Tetapi, di detik berikutnya, di luar perkiraan semua orang, Along melompat ke rel sebelahnya dan tepat mendarat di atasnya. Tapi naas, saat mendarat papan skateboardnya patah jadi dua. Along terjatuh, tapi dia cepat bangkit tanpa memikirkan pantantnya yang ngilu-ngilu karena terantuk batu-batu pengganjal rel. Dia berlari untuk menghindari penjaga perlintasan yang tetap murka padanya. "Lari boss!!" teriak beberapa pengojek sambil tertawa. Hampir sebagian besar mereka tahu siapa Along, karena bapaknya sangat terkenal. Tapi yang mengejarnya kini tidak hanya satu orang, ada petugas lain yang ikut mengejarnya. "Dasar bocah tidak sayang nyawa! Dipikirnya uang bapaknya bisa membeli nyawa!" gerutu si pengejar. "Kalau aksinya dibiarkan, teman-temannya pasti akan ikut-ikutan main skateboard di rel!"
Along berlari menghindari kejaran, tanpa peduli skateboardnya. Terjadi kejar-kejaran di sela-sela rel. Begitu melihat ada lubang besar di tembok pembatas di dekat Pasar Brombek, Along keluar dari area rel lewat lubang itu. Tapi pengejarnya masuh terus memburu. Begitu ada pagar tembok tinggi Along memanjatnya, tak peduli kakinya tersangkut kawat berduri, yang penting dia lolos dari kejaran orang kereta api. Begitu dia menjatuhkan badan ke sisi dalam pagar, langsung terdengar omelan keras. "He, apa maksudmu menjatuhiku?" Ya ampun, Along ternyata menjatuhi punggung orang yang sedang memperbaiki mesin bajaj.
"Maaf, saya sedang dikejar-kejar orang karena bermain skateboard di atas rel," kata Along, memelas. Mendengar jawabannya laki-laki yang kotor olie itu tertawa terbahak-bahak. Along mengamatinya, laki-laki China usia tujuh puluhan tahun, rambut dan kumisnya putih. Karena tidak ingin ditertawakan, Along mengeluarkan yoyonya, lalu dibidiknya gelas yang cukup jau dari bajaj. "Pyar!" gelas itu pecah berantakan. Tawa orang itu terbungkap. "Wo, hebat sekali, namamu siapa?"
"Along, turunan Jaka Tingkir," jawab Along, melucu.

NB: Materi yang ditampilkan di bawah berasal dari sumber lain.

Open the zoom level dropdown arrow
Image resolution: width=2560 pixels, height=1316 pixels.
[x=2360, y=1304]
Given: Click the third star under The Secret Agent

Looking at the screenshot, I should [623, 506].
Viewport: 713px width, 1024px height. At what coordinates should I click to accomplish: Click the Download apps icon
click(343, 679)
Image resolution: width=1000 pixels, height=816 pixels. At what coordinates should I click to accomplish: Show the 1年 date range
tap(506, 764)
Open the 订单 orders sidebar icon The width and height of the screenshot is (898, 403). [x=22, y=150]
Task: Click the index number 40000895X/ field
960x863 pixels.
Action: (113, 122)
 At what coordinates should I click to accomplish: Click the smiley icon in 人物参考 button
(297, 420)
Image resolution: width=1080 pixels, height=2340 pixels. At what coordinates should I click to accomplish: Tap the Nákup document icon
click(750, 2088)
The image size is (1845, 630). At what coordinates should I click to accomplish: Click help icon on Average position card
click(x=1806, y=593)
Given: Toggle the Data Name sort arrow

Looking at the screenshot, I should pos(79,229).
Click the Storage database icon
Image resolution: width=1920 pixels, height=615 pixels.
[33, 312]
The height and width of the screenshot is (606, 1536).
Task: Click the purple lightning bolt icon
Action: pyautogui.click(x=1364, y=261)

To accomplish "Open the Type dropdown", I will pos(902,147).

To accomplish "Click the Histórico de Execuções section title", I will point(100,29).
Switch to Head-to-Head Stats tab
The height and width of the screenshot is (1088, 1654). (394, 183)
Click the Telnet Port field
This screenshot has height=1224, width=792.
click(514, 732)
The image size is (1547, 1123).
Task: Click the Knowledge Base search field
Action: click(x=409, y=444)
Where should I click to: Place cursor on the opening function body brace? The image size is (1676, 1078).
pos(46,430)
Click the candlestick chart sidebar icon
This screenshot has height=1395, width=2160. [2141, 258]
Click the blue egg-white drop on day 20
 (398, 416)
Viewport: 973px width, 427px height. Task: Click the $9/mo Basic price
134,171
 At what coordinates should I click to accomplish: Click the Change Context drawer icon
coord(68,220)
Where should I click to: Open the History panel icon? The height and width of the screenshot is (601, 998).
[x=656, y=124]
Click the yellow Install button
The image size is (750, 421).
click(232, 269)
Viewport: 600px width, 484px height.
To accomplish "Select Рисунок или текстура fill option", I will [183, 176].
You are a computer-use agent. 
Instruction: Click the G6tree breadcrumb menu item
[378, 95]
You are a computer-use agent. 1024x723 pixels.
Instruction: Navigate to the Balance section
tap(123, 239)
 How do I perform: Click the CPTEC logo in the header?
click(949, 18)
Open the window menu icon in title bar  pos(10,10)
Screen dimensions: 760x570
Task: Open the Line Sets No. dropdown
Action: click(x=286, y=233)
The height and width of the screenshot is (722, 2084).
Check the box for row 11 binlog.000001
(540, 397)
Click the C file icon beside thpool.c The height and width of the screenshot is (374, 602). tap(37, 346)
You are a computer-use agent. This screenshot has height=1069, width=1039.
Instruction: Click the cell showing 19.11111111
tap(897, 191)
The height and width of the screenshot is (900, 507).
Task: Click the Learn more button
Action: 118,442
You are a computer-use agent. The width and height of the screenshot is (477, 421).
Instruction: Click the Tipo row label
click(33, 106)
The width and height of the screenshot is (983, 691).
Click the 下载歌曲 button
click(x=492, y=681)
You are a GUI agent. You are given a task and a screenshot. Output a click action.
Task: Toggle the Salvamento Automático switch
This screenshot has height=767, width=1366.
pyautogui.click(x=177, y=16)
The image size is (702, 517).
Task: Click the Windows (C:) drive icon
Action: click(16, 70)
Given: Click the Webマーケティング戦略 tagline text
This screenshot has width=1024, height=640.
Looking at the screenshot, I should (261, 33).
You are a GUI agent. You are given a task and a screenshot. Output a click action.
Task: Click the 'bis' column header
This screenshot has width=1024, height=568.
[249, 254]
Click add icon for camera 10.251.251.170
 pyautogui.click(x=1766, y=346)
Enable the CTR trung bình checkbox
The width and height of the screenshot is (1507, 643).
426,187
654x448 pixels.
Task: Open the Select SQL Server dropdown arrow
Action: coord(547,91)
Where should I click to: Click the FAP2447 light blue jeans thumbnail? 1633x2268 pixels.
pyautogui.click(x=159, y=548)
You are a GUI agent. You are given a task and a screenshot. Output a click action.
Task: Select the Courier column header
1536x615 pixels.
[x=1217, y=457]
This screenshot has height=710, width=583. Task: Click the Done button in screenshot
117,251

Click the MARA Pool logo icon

Orang itu menepuk punggung Along dan berkata, "Panggil aku Dukun Bajaj." Orang itu berkata lagi. "Wah bagaimana ya, sebetulnya aku tidak mau menghukummu, tapi keadaan memaksa. Kamu telah merusak satu-satunya punggungku. Kamu harus menggantikanku menarik bajaj, agar aku bisa membayar setoran kepada juraganku. Tenang saja, kamu akan kulatih menyopir bajaj. Lebih sulit main skateboard di atas rel daripada mengemudikan bajaj." Along ragu. "Jangan lari dariku. Bukankah kamu anak pengacara terkenal itu? Aku sering melihatmu keluar dari rumahnya. Sekarang, ayo kulatih mengemudi bajaj!" Along mengamati bajaj yang warnanya berbeda dengan bajaj-bajaj pada umumnya yang ada di Jakarta. "Bajaj ini namanya Si Kodok."
Along pun dilatih jadi sopir bajaj, ternyata mengemudi bajaj mirip dengan mengendarai motor vespa. Kebetulan Along pernah iseng belajar naik vespa. Along dinyatakan lulus dan disuruh pulang. "Tapi hari Minggu kamu harus ke sini! Kalau mangkir awas, kucari ke rumahmu!"